Text passage:
The agua might yet prove to be a problem. Back in June I was told that the reservoirs were far from full and there hasn't really been serious rain since then, despite the moaning. Thursday's weather was back up to summer standard: predicted high of 29 in Vigo, 30 in Pontevedra and 32 in Orense. Quite cool for Orense! On the north coast of Galicia, it is cooler; Coruña can expect a high of 24 or 25. Even that seems quite nice to me!

Today, Friday, is equally hot!

In the playing room at the chess tournament yesterday they were all suffering from the heat. The wind direction must have been wrong for keeping the room cool. Outside on the other hand it was quite pleasant.

On Wednesday after Phil finished his game we opted to walk down into Pontevedra centre. It was quite a pleasant walk even though it probably took us about 45 minutes. I can't say I would fancy doing it in the opposite direction - all up hill! I considered walking down again on my own while Phil played on Thursday but then he gave me his laptop to take care of and somehow walking down with a full rucksack, even a mini one, lost its appeal. I fancied taking a look at what was going on in the centre.

This week is "Semana Grande", Pontevedra's big week, when lots of street theatre takes place. And in the evening groups of young people rampage around drinking and throwing stuff at each other! Maybe another day I will make it down to take some pictures.

At various points in the festivities there will be fireworks. Some of the organisers and helpers at the "campus" were discussing the possibility of taking the youngsters down into town on Saturday evening to watch them. It should, they reckoned, be feasible if enough organisers and helpers with cars go their act together. Then the main organiser was consulted. Brilliant idea but ... a big but ... they would need permission from all the parents of the participating youngsters if they were to take them in private cars. He would consider organising a coach!

So health and safety has raised its head here in Galicia too. Knowing the main organiser, I am not at all surprised at his response. And I was reminded of all the trips I used to organise and the forms I had to sign declaring that my students would NOT be involved in various dangerous activities. So it goes.

Thursday, 10 August 2017

Time keeping.

Tuesday was the first day of the Pontevedra chess tournament. Phil, of course, is taking part. The event is organised by someone who has become a friend over the years. Every year the tournament is preceded by a "campus", a kind of training camp for young chess players. A few years ago we organised a kind of chess exchange with him. A group of Manchester youngsters came to the "campus" and played in the tournament and then some months later a group of young Galicians went to Manchester. No "campus" but they stayed with chess families, went to the club and then won loads of prizes in a tournament. Not bad!

Tasks to complete:
(1) Pull out the part of the blog post starting with "In the playing" and going on through "in the centre.".
(2) According to the blog post, about how long did the walk down into Pontevedra centre probably take?
(3) Decide whether each statement agrees with the blog post, and back each yes or no with the deciding words quoted from it. (a) Thursday's predicted high in Orense was 32. (b) The main organiser was happy for the youngsters to go in private cars without any parental permission. (c) "Semana Grande" is Pontevedra's big week.
The lines after this blog post have no connection to it.

Dataset content:
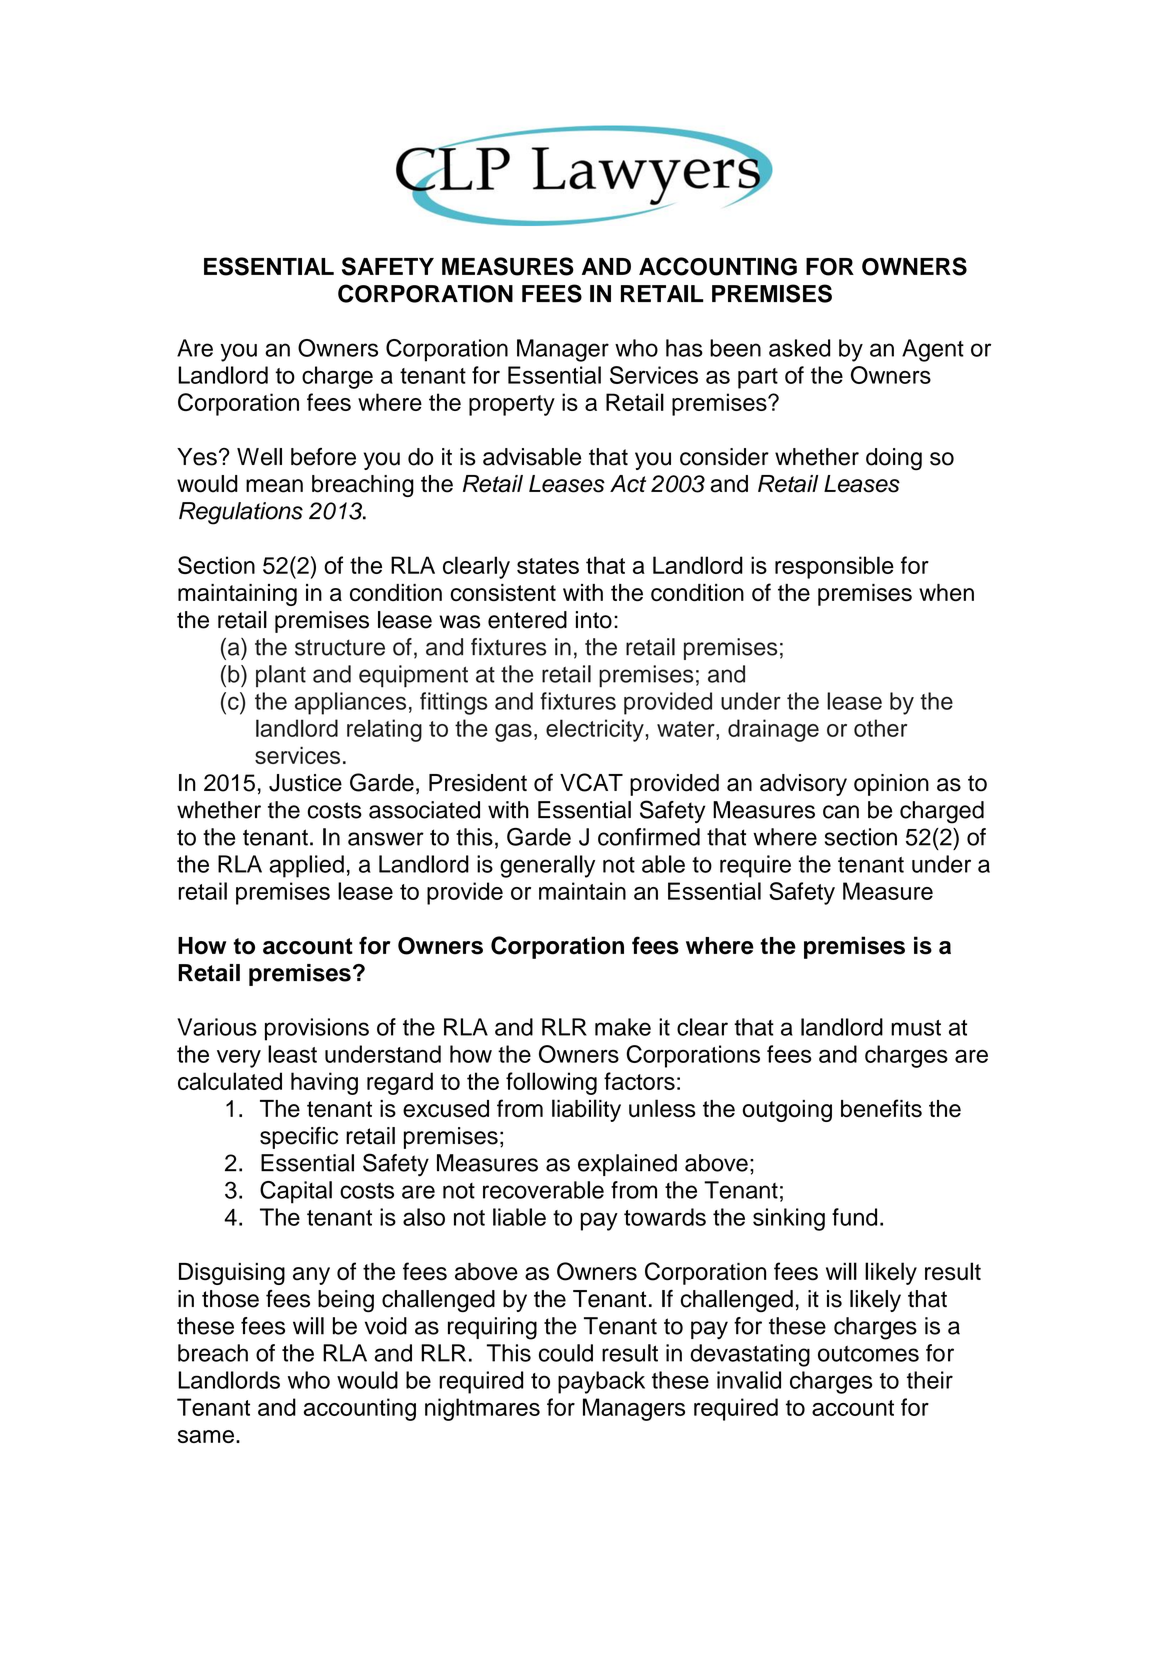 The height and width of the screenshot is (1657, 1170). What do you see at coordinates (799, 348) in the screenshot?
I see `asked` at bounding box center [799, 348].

Correct answers:
(1)
In the playing room at the chess tournament yesterday they were all suffering from the heat. The wind direction must have been wrong for keeping the room cool. Outside on the other hand it was quite pleasant.

On Wednesday after Phil finished his game we opted to walk down into Pontevedra centre. It was quite a pleasant walk even though it probably took us about 45 minutes. I can't say I would fancy doing it in the opposite direction - all up hill! I considered walking down again on my own while Phil played on Thursday but then he gave me his laptop to take care of and somehow walking down with a full rucksack, even a mini one, lost its appeal. I fancied taking a look at what was going on in the centre.

(2) About 45 minutes.

(3)
(a) Yes: "32 in Orense"
(b) No: "they would need permission from all the parents of the participating youngsters if they were to take them in private cars"
(c) Yes: "This week is "Semana Grande", Pontevedra's big week"